Hello, everyone! I’m Stacy and this is my blog. The purpose of this site is to document my journey to physical and emotional health. I’m hoping that it helps to keep me motivated and offer an outlet for my thoughts and feelings, and maybe along the way I can help keep a few others motivated too.
I live in Chicago. I adore my city! I’m 39 (ugh). I’m a librarian by trade, and a knitter, reader and runner when I’m not librarianing. I ran 7 races last year, mostly 5Ks. I completed my first Shamrock Shuffle and made a complete fool of myself. It was a blast.
I changed the name of my blog to reflect a more introspective tone, and to reflect my process of self-discovery.
This is me:
This is me and the cutie I’m married to:
His name is John. I am SMITTEN with him. Not so sure about his shirt. This is our ridiculously adorable puppy, Nemo:
No, we didn’t name him after the fish. He was really small then! He’s about 18 months old. Since my husband and I will not be having children, he’s our baby, one hundred percent!

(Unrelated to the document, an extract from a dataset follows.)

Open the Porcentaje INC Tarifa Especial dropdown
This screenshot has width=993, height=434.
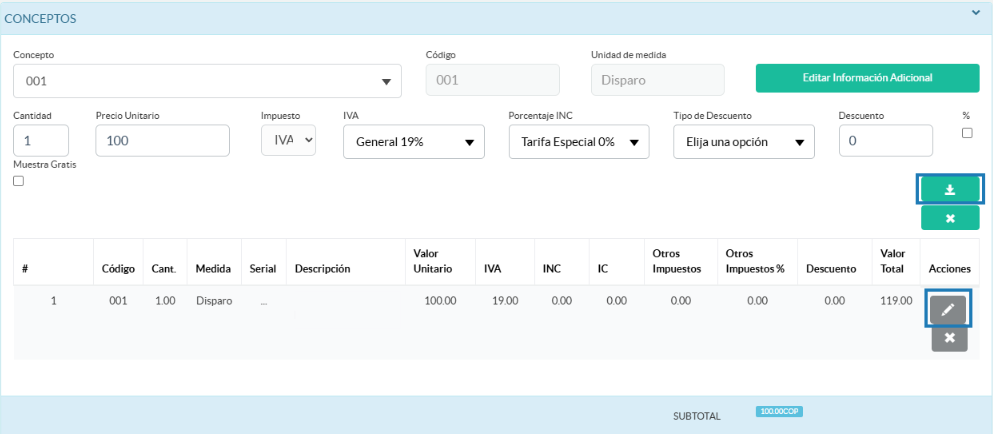pos(578,142)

I have always struggled with my weight. I was a figure skater when I was a child and I spent my formative years on a diet, not being able to eat all of the “bad” stuff my friends could eat. My mother insisted that I exercise and eat fruits and vegetables. Of course, she was right — but I ended up sneaking junk food and feeling guilty. I quit skating when I was a teenager and gained and lost weight throughout my adolescence. I never felt comfortable in my skin and was envious of my thinner classmates.
My struggles with my weight continue to this day. When I was at my heaviest, about 15 years ago, I was over 200 lbs. Sure, I’ve had “skinny years,” but it has never been easy for me. I’m an emotional eater. I don’t particularly like to exercise. I was at a comfortable weight, and what I would call thin for me, during the 3 years my now-husband and I were dating. Since our marriage, however, I’ve put on about 20 pounds. I’d like to take them off and keep them off, this time for good.
So, yeah. This is me and this is me trying to get healthy and not be fat. Thanks for reading!